Tesla CEO Elon Musk revealed his company's plans Thursday to begin production for electric cars in China within the next two years.
The entrepreneur said at a forum at Tsinghua University in Beijing that producing cars locally could help cut prices of Tesla cars by a third thanks to reduced shipping costs and a lack of import duties, according to The Wall Street Journal.
China currently stands as the world's largest car market, selling 28,092 electric and hybrid plug-in electric vehicles in the first three quarters of 2015 and nearly 20 million cars last year.
Foreign automakers interested in producing cars in China usually have to establish a joint venture before doing so, Reuters reported.
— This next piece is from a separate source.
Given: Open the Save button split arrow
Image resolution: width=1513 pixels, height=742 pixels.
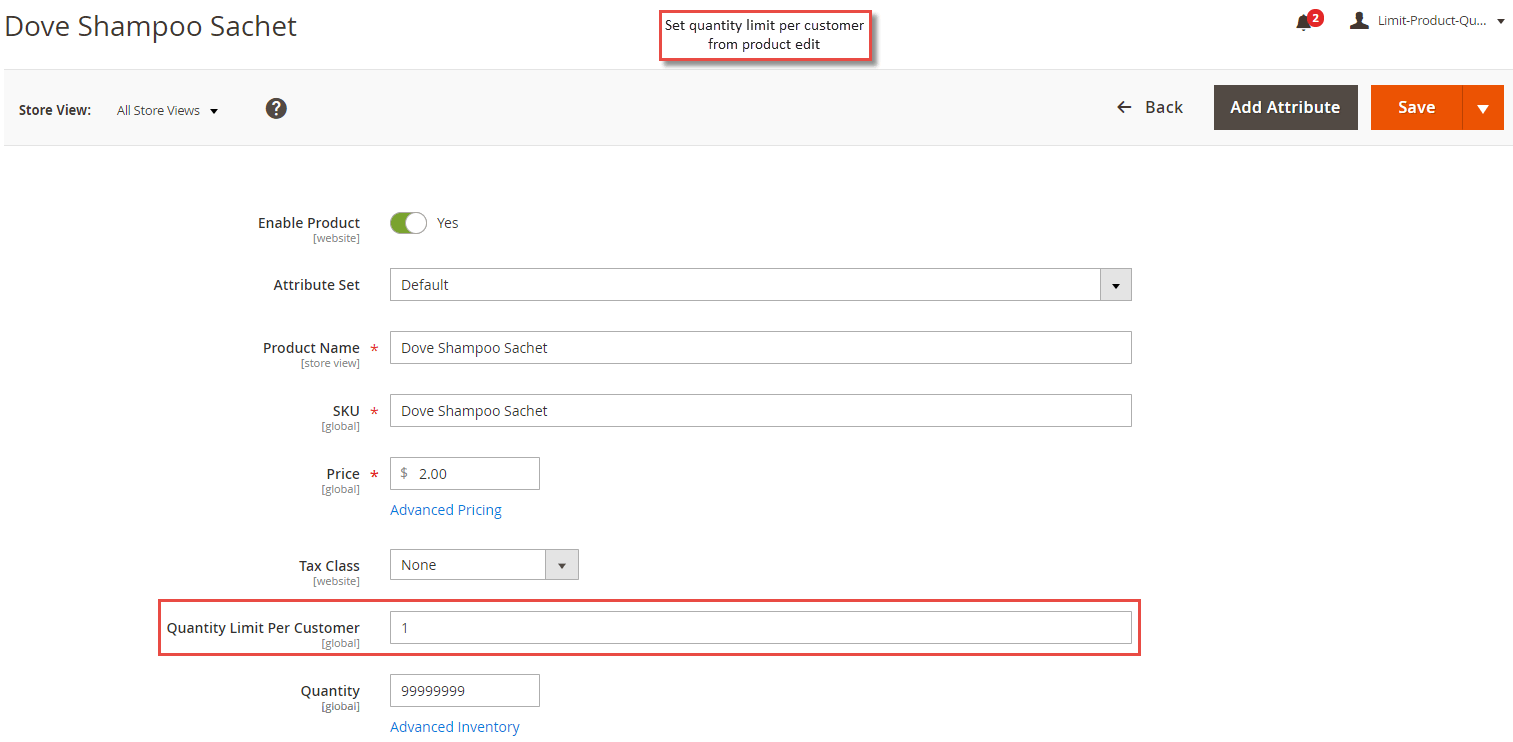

The announcement comes as Tesla has had a tough year in the country, as low sales have led to the company cutting 30 percent of its 600-member staff. Tesla said Friday that it sold 3,025 Model S vehicles in China between January and September.
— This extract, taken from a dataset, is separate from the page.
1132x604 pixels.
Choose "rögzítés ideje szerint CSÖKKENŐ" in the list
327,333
Musk believes that China's huge demand for electric cars will make this move successful, saying that more than half of the newly produced vehicles in the world will be battery-powered by 2030 and that China will take the biggest share, WSJ noted. The company also pledged to make sure that its cars will meet the country's charging standards
Among the Tesla vehicles that are currently available in China is the Model S sedan, which starts at 673,000 yuan (about $106,000).
Musk said that Tesla has a high chance of being able to form a partnership with a local partner to start production in China, according to Reuters. He added that the company is already working with Chinese Internet company Baidu Inc. on GPS navigation and self-driving technology.